7 - Wishper

200 24 9
                                        


"Koki, ada roti di dapur" suara Tomoya terdengar pelan.

Selalu, meskipun Koki tidak menutup kepalanya dengan bantal, suara Tomoya memang selalu pelan. "aku tidak lapar" katanya berusaha mengabaikan Tomoya yang duduk di tepi kasur. Ia terus memandangi Koki yang bersikap aneh setelah kejadian tadi sore. Hampir 3 jam lamanya dia memilih tidur, atau menidurkan diri, dan selama itu pula Tomoya memandanginya.

"Koki...."

"tolonglah Tomoya" Potongnya risih "aku sedang tidak selera untuk bicara"

"baiklah"

.........

.........

.........

KRUUUK.

.........

Koki terhenyak, dibalik bantal matanya baru saja terbelalak 'aku?' batinnya seraya memegang perutnya. Dia memandang ke arah Tomoya. "tadi itu bukan aku..." Koki berusaha meyakinkan Tomoya, "...kan?" kemudian dia ragu.

"itu aku"

"kau lapar?"

Tomoya mengangguk.

Koki terdiam sesaat. Merasa bersalah telah membuat Tomoya melihat keadaannya yang kacau seharian ini. padahal orang di depannya telah menyelamatkan hidupnya beberapa jam yang lalu. Apa jadinya jika dia benar-benar jatuh dan .... tiada?. Apa yang akan terjadi pada Tomoya?

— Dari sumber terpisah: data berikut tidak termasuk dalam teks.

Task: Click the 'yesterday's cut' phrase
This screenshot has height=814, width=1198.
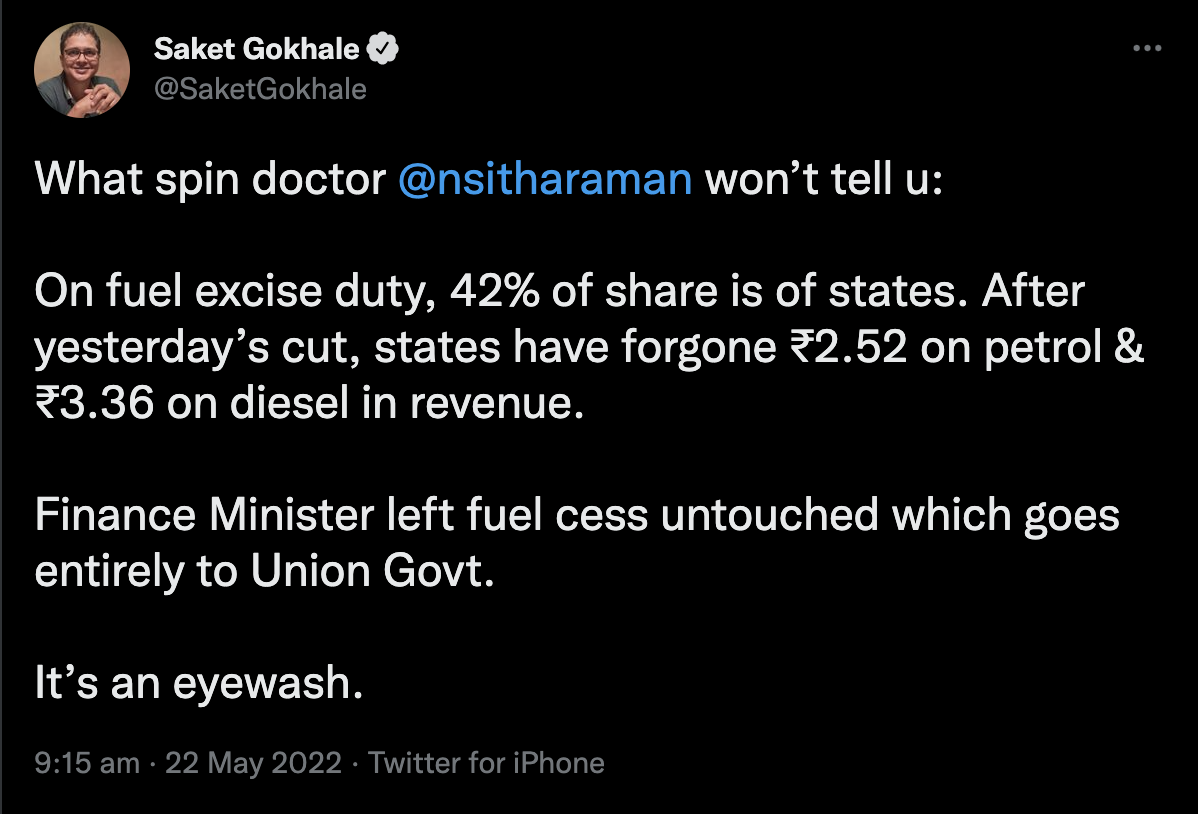Action: coord(197,347)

"baiklah ayo ke dapur" katanya beranjak bangun dari kasurnya kemudian berjalan menuju dapur diikuti oleh Tomoya.


___


Koki memasak. Bukan karena dia ahli, tapi setidaknya dia bisa sekedar masak mie instan atau menggoreng telur yang bisa dimakan. Koki mengambil pisau dari laci dan membasuhnya. Laci tempat pisau penuh debu karena lebih dari satu bulan tidak dibuka. Meskipun Tomoya selalu mengambil alih kegiatan bersih-bersih selama Koki pergi ke sekolah, namun ia hanya menyentuh tempat atau barang yang hanya pernah Koki sentuh di depannya.

Koki memotong beberapa wortel dan bawang bombai yang telah ia basuh sebelumnya. Tomoya berada di seberang meja memandanginya bergelut dengan bahan-bahan makanan.

"benda kuning itu apa?" tanya Tomoya polos.

"wortel, ini makanan bukan benda, lagi pula warnanya orange"

"rasanya seperti roti?"

Koki tersenyum tipis mendengarnya namun tidak menjawab pertanyaan itu. Tangannya masih sibuk memotong 'benda kuning' yang akan ia masak.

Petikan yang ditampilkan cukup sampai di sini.